Crunch in seat capacity behind high domestic air fares

Mihir Mishra Posted online: Thursday, Dec 26, 2013 at 0000 hrs
New Delhi : A year after Kingfisher Airlines discontinued operations, the combined capacity of all airlines in India has barely recovered to 2,30,000 seats, still 10,000 adrift of the number offered when Vijay Mallya’s airline was in operation.

The low pace of expansion of capacity by the airlines even in a year when the domestic passenger demand has risen an anemic 6 per cent is the reason for the high fares in the industry.

“Currently, average fares in the domestic sector are about 25 per cent higher than last year. We would see fares in the domestic sector rationalising, if airlines increase capacity (more). An aggressive capacity addition by the airlines would have offset up to 10 percentage points hike in fares,” said Sharad Dhall, president at Yatra.com, an online travel portal.

It is this shortage that eggs India based airlines to announce plans to buy or lease aircraft continuously with a target till 2024. The airlines need to ramp up their capacity to 1 million domestic seats a day which is four times more than the current 2,30,000 seats a day they are offering.

But industry sources said the industry can keep up its growth momentum only if it keeps up a delicate balance between adding capacity to keep fares low and yet keep the rates high enough to break even.

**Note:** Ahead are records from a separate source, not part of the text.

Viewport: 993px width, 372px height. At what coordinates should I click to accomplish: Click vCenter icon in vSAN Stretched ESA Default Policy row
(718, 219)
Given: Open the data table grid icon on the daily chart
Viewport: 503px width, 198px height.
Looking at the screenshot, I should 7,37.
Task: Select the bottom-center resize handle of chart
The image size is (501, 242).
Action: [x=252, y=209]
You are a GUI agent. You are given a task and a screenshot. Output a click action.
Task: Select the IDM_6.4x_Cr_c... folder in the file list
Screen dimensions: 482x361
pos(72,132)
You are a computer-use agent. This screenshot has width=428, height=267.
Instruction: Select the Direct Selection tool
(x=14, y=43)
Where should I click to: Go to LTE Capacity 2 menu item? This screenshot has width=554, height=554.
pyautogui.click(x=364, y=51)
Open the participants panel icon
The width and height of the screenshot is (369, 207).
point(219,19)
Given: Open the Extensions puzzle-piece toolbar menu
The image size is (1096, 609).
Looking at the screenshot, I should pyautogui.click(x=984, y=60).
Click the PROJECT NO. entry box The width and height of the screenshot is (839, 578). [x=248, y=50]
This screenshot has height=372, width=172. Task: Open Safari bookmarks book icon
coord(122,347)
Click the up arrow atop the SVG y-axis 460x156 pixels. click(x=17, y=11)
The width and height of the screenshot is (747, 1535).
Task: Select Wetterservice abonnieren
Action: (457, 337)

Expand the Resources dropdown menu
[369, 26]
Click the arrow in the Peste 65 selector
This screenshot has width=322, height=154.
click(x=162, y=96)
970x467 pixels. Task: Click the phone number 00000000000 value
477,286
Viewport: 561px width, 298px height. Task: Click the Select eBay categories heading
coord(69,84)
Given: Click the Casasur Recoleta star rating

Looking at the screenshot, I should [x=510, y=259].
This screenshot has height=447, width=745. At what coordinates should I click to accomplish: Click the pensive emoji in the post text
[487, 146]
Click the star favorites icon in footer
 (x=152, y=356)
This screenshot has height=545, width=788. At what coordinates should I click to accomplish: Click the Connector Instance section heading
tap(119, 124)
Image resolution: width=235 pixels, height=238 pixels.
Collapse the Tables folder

Airlines agree that the capacity addition by them in the recent years has not kept pace with the rise in demand.

“Our carriers need to increase the daily seat offering to one millions seats by 2016 to get the aviation sector going in the country. A couple of new players have announced plans to launch airlines in the country. I hope they add capacity aggressively,” said Keyur Joshi, co-founder and chief operating officer of MakemyTrip.com, India’s largest online travel portal.

“Increasing capacity will definitely bring down fares. We are in a market where one airline or the others are trying to distorting the market with ridiculously cheap fares, which is unsustainable,” said an airline executive, who did not want to be identified.

Currently, IndiGo is the only carrier that is adding capacity constantly and all others have been slow in terms of capacity addition owing to various reasons, including bad financials.

This lack of capacity shows in India’s ranking — it is currently one of the most under-penetrated aviation markets in the world. India has a fleet of around 422 aircraft for a population of 1.2 billion. In comparison, China has a fleet of 1,981 aircraft for 1.3 billion citizens.

A Centre for Asia Pacific Aviation data also shows that the number of domestic airline seats per capita is one of the lowest in India at just 0.07. This compares with 3.35 for Australia, 2.49 for the US, 1.38 for Canada and 1.05 for Japan. Yet to cater to demands of the aspiring middle class population (with annual income of Rs 5 lakh and above) of the country, which the travel and tourism industry estimates to be around 5 per cent of the country’s 1.2 billion people the availability of seats has to rise.

Air pockets

Airlines need to ramp up their capacity to 1 million domestic seats a day which is four times more than the current 2,30,000 seats a day they are offering

This shortage has pushed airlines to announce plans to buy or lease aircraft continuously with a target till 2024

The industry can keep up its growth momentum only if it can balance between adding capacity to keep fares low and keep the rates high enough to break even.